BN: My day-to-day has improved. For two years now I was trying to be a content creator, pro Magic player, and work full time on Melee without pay. Things were getting rather stressful for me, and I rarely had any free time. I’m very happy now that I can consider games of Magic not to be a job, and rather a fun recreational activity when I decide to play them.
On May 24, Brad Nelson announced that he was leaving competitive play with a heartfelt post on Twitter. “I got to see the World, meet amazing people, and challenge myself in ways no other path in life could have. For all of that I’ll be forever grateful,” he said.
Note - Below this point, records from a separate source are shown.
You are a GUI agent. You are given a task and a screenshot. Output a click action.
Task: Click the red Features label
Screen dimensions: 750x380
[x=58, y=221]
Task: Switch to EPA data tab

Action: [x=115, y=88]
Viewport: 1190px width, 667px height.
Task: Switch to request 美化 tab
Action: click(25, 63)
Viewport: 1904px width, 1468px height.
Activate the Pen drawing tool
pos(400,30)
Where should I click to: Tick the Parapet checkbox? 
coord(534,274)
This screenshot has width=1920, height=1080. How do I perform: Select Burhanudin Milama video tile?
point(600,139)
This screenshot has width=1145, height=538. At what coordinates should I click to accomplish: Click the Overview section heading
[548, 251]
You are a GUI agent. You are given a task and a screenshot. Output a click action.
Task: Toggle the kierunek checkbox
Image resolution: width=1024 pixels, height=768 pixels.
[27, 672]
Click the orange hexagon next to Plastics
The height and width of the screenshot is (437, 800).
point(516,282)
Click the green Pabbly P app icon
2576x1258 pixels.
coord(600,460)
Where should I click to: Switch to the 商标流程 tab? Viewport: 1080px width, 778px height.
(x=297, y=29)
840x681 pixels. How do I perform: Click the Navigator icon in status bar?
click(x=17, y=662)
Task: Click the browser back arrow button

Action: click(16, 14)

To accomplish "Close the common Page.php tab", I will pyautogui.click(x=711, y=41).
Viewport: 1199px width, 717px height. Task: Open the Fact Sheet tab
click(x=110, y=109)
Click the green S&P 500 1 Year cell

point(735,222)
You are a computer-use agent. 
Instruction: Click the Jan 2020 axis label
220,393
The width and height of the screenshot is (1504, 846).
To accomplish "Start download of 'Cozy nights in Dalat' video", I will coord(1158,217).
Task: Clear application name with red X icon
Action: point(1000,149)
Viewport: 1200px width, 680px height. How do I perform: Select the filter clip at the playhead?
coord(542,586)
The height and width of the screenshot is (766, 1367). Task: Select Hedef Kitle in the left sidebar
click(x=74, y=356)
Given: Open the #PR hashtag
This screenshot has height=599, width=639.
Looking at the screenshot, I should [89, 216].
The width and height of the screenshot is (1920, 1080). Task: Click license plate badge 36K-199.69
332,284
And although Brad announced that he was leaving competitive play, the Magic puzzle is so complex that there are still many more pieces left. “My journey with Magic isn’t over just yet though. As many of you know, I co-founded MTG Melee in early 2020. At the time we were just three people working on a side project to help provide a service we thought the community was in need of. Never in our wildest dreams did we think it would turn into what it currently is, and with that demand more and more of our time,” he explained and announced that he will be the Product Manager for MTG Melee.
JS: In 2020 you co-founded MTG Melee. How did you come up with the project?
BN: Our VP of Product, Jason Flattford came up with the idea of building Tournament Operations Software for the Magic: The Gathering community in 2019. We talked about it a few times, and eventually he brought me on board in December of the same year.
JS: Were you surprised by its development?
BN: Of course I was surprised by its development! Within 2 months of going public we already hosted the largest digital Magic tournament of all times with Red Bull Untapped. A few months later Wizards themselves were using Melee for Organized Play. We took off more quickly than any of us imagined and are still trying to keep up with demand!
JS: Which is your role as Product Manager for MTG Melee?
BN: My role as Product Manager is to help with planning for future development sprints. When I’m not doing that, I make sure all of our clients are satisfied with the product. I help onboard new Organizers, answer questions players may have, and deliver the best customer service I know how to give!
JS: What are the upcoming challenges with MTG Melee?
BN: The biggest challenge has always been getting needed features out the door. We still need to support Draft Pods, Commander, and get a better interface for mobile use. We’re going as fast as we can, but will soon need to expand the team to stay on target.
The puzzle that is Brad Nelson’s life has many pieces, and whether as a former Pro Player, casual Commander player or Product Manager of MTG Melee, Magic, the game he loves so much, seems to be the thing that connects them all.